[[ DATA EXTRACTS, beginning ]]
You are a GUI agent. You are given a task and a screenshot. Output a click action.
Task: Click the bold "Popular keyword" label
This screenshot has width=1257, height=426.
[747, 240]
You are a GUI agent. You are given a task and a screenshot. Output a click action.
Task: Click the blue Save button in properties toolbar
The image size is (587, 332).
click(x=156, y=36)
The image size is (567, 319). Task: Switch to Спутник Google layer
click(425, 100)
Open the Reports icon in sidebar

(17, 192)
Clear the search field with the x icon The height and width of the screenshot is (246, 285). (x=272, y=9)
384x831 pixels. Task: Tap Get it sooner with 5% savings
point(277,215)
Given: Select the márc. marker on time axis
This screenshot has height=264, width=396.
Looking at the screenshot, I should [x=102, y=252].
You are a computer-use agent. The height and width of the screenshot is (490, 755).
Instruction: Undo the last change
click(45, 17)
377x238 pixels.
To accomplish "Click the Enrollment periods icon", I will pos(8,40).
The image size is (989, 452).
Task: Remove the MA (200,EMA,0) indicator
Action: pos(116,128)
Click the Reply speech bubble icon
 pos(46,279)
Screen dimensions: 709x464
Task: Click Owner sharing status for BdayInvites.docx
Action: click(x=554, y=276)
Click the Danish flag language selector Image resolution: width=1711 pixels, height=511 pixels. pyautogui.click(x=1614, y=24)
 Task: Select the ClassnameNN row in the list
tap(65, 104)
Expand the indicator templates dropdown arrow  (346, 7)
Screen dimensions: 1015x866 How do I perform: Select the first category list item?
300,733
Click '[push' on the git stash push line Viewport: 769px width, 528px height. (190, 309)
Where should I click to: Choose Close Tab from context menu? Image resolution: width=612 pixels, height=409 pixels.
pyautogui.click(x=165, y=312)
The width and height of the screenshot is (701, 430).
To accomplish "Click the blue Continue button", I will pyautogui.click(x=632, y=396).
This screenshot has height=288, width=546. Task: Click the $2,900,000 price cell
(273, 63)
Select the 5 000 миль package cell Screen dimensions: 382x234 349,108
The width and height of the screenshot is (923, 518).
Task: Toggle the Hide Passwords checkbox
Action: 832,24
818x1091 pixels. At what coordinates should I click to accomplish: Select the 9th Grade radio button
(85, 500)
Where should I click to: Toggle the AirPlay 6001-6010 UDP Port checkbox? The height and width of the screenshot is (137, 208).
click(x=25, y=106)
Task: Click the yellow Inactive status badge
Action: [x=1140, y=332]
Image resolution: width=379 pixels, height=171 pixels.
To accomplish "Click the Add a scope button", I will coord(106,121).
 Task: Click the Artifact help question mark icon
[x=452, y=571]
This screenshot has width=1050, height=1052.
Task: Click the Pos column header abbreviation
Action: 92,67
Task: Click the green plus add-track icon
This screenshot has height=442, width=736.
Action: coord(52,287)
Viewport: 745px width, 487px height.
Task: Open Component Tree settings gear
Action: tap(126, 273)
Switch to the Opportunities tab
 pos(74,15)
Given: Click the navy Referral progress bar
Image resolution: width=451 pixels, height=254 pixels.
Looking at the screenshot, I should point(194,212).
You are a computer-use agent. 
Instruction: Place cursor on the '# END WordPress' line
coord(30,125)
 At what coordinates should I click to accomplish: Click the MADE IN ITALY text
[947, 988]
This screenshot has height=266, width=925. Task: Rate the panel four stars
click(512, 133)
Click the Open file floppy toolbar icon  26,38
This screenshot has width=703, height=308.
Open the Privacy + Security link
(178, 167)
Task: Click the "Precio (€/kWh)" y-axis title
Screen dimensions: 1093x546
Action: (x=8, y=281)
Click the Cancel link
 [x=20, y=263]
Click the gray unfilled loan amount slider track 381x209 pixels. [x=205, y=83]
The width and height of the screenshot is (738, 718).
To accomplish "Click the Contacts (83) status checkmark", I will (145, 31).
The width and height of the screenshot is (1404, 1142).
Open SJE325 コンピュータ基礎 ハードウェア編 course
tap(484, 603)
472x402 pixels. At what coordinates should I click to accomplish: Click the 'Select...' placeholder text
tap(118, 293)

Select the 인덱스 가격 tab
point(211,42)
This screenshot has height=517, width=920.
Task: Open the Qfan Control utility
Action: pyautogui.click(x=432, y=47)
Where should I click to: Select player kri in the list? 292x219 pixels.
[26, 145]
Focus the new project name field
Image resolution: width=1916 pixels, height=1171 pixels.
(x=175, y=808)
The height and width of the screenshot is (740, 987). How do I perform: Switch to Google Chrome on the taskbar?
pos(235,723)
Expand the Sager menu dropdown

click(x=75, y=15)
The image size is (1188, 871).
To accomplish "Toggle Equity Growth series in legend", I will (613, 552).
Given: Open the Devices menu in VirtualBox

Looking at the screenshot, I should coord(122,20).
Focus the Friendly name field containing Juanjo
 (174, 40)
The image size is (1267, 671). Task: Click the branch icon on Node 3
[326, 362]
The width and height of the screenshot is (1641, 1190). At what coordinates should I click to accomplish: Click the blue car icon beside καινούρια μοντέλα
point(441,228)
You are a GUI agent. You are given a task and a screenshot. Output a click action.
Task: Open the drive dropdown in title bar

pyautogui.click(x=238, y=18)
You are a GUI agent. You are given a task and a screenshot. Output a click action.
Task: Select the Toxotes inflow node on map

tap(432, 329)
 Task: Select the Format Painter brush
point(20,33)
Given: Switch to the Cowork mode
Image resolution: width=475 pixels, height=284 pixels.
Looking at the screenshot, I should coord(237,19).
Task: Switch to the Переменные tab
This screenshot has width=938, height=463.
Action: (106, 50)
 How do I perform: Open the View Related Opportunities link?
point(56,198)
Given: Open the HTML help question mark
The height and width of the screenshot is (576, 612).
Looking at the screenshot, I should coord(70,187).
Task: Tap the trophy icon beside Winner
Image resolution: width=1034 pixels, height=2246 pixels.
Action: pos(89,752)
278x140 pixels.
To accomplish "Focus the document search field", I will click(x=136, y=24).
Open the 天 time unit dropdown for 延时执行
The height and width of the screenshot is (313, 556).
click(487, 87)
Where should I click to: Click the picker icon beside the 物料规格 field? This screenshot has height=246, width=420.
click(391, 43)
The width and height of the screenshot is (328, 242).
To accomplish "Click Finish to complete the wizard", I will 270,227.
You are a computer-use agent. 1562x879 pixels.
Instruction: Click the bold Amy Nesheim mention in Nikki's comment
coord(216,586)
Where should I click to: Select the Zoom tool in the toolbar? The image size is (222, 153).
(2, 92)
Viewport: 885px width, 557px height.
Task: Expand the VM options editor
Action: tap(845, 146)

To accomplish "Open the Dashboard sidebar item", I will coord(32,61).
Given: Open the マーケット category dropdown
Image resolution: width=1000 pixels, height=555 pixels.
[[ DATA EXTRACTS, end ]]
The entries above must be output exactly, with every line preserved.

You are a GUI agent. You are given a task and a screenshot. Output a click action.
Task: Click the bold "Popular keyword" label
This screenshot has width=1257, height=426.
[747, 240]
You are a GUI agent. You are given a task and a screenshot. Output a click action.
Task: Click the blue Save button in properties toolbar
The image size is (587, 332).
click(x=156, y=36)
The image size is (567, 319). Task: Switch to Спутник Google layer
click(425, 100)
Open the Reports icon in sidebar

(17, 192)
Clear the search field with the x icon The height and width of the screenshot is (246, 285). (x=272, y=9)
384x831 pixels. Task: Tap Get it sooner with 5% savings
point(277,215)
Given: Select the márc. marker on time axis
This screenshot has height=264, width=396.
Looking at the screenshot, I should [x=102, y=252].
You are a computer-use agent. The height and width of the screenshot is (490, 755).
Instruction: Undo the last change
click(45, 17)
377x238 pixels.
To accomplish "Click the Enrollment periods icon", I will pos(8,40).
The image size is (989, 452).
Task: Remove the MA (200,EMA,0) indicator
Action: pos(116,128)
Click the Reply speech bubble icon
 pos(46,279)
Screen dimensions: 709x464
Task: Click Owner sharing status for BdayInvites.docx
Action: click(x=554, y=276)
Click the Danish flag language selector Image resolution: width=1711 pixels, height=511 pixels. pyautogui.click(x=1614, y=24)
 Task: Select the ClassnameNN row in the list
tap(65, 104)
Expand the indicator templates dropdown arrow  (346, 7)
Screen dimensions: 1015x866 How do I perform: Select the first category list item?
300,733
Click '[push' on the git stash push line Viewport: 769px width, 528px height. (190, 309)
Where should I click to: Choose Close Tab from context menu? Image resolution: width=612 pixels, height=409 pixels.
pyautogui.click(x=165, y=312)
The width and height of the screenshot is (701, 430).
To accomplish "Click the blue Continue button", I will pyautogui.click(x=632, y=396).
This screenshot has height=288, width=546. Task: Click the $2,900,000 price cell
(273, 63)
Select the 5 000 миль package cell Screen dimensions: 382x234 349,108
The width and height of the screenshot is (923, 518).
Task: Toggle the Hide Passwords checkbox
Action: 832,24
818x1091 pixels. At what coordinates should I click to accomplish: Select the 9th Grade radio button
(85, 500)
Where should I click to: Toggle the AirPlay 6001-6010 UDP Port checkbox? The height and width of the screenshot is (137, 208).
click(x=25, y=106)
Task: Click the yellow Inactive status badge
Action: [x=1140, y=332]
Image resolution: width=379 pixels, height=171 pixels.
To accomplish "Click the Add a scope button", I will coord(106,121).
 Task: Click the Artifact help question mark icon
[x=452, y=571]
This screenshot has width=1050, height=1052.
Task: Click the Pos column header abbreviation
Action: 92,67
Task: Click the green plus add-track icon
This screenshot has height=442, width=736.
Action: coord(52,287)
Viewport: 745px width, 487px height.
Task: Open Component Tree settings gear
Action: tap(126, 273)
Switch to the Opportunities tab
 pos(74,15)
Given: Click the navy Referral progress bar
Image resolution: width=451 pixels, height=254 pixels.
Looking at the screenshot, I should point(194,212).
You are a computer-use agent. 
Instruction: Place cursor on the '# END WordPress' line
coord(30,125)
 At what coordinates should I click to accomplish: Click the MADE IN ITALY text
[947, 988]
This screenshot has height=266, width=925. Task: Rate the panel four stars
click(512, 133)
Click the Open file floppy toolbar icon  26,38
This screenshot has width=703, height=308.
Open the Privacy + Security link
(178, 167)
Task: Click the "Precio (€/kWh)" y-axis title
Screen dimensions: 1093x546
Action: (x=8, y=281)
Click the Cancel link
 [x=20, y=263]
Click the gray unfilled loan amount slider track 381x209 pixels. [x=205, y=83]
The width and height of the screenshot is (738, 718).
To accomplish "Click the Contacts (83) status checkmark", I will (145, 31).
The width and height of the screenshot is (1404, 1142).
Open SJE325 コンピュータ基礎 ハードウェア編 course
tap(484, 603)
472x402 pixels. At what coordinates should I click to accomplish: Click the 'Select...' placeholder text
tap(118, 293)

Select the 인덱스 가격 tab
point(211,42)
This screenshot has height=517, width=920.
Task: Open the Qfan Control utility
Action: pyautogui.click(x=432, y=47)
Where should I click to: Select player kri in the list? 292x219 pixels.
[26, 145]
Focus the new project name field
Image resolution: width=1916 pixels, height=1171 pixels.
(x=175, y=808)
The height and width of the screenshot is (740, 987). How do I perform: Switch to Google Chrome on the taskbar?
pos(235,723)
Expand the Sager menu dropdown

click(x=75, y=15)
The image size is (1188, 871).
To accomplish "Toggle Equity Growth series in legend", I will (613, 552).
Given: Open the Devices menu in VirtualBox

Looking at the screenshot, I should coord(122,20).
Focus the Friendly name field containing Juanjo
 (174, 40)
The image size is (1267, 671). Task: Click the branch icon on Node 3
[326, 362]
The width and height of the screenshot is (1641, 1190). At what coordinates should I click to accomplish: Click the blue car icon beside καινούρια μοντέλα
point(441,228)
You are a GUI agent. You are given a task and a screenshot. Output a click action.
Task: Open the drive dropdown in title bar

pyautogui.click(x=238, y=18)
You are a GUI agent. You are given a task and a screenshot. Output a click action.
Task: Select the Toxotes inflow node on map

tap(432, 329)
 Task: Select the Format Painter brush
point(20,33)
Given: Switch to the Cowork mode
Image resolution: width=475 pixels, height=284 pixels.
Looking at the screenshot, I should coord(237,19).
Task: Switch to the Переменные tab
This screenshot has width=938, height=463.
Action: (106, 50)
 How do I perform: Open the View Related Opportunities link?
point(56,198)
Given: Open the HTML help question mark
The height and width of the screenshot is (576, 612).
Looking at the screenshot, I should coord(70,187).
Task: Tap the trophy icon beside Winner
Image resolution: width=1034 pixels, height=2246 pixels.
Action: pos(89,752)
278x140 pixels.
To accomplish "Focus the document search field", I will click(x=136, y=24).
Open the 天 time unit dropdown for 延时执行
The height and width of the screenshot is (313, 556).
click(487, 87)
Where should I click to: Click the picker icon beside the 物料规格 field? This screenshot has height=246, width=420.
click(391, 43)
The width and height of the screenshot is (328, 242).
To accomplish "Click Finish to complete the wizard", I will 270,227.
You are a computer-use agent. 1562x879 pixels.
Instruction: Click the bold Amy Nesheim mention in Nikki's comment
coord(216,586)
Where should I click to: Select the Zoom tool in the toolbar? The image size is (222, 153).
(2, 92)
Viewport: 885px width, 557px height.
Task: Expand the VM options editor
Action: tap(845, 146)

To accomplish "Open the Dashboard sidebar item", I will coord(32,61).
Given: Open the マーケット category dropdown
Image resolution: width=1000 pixels, height=555 pixels.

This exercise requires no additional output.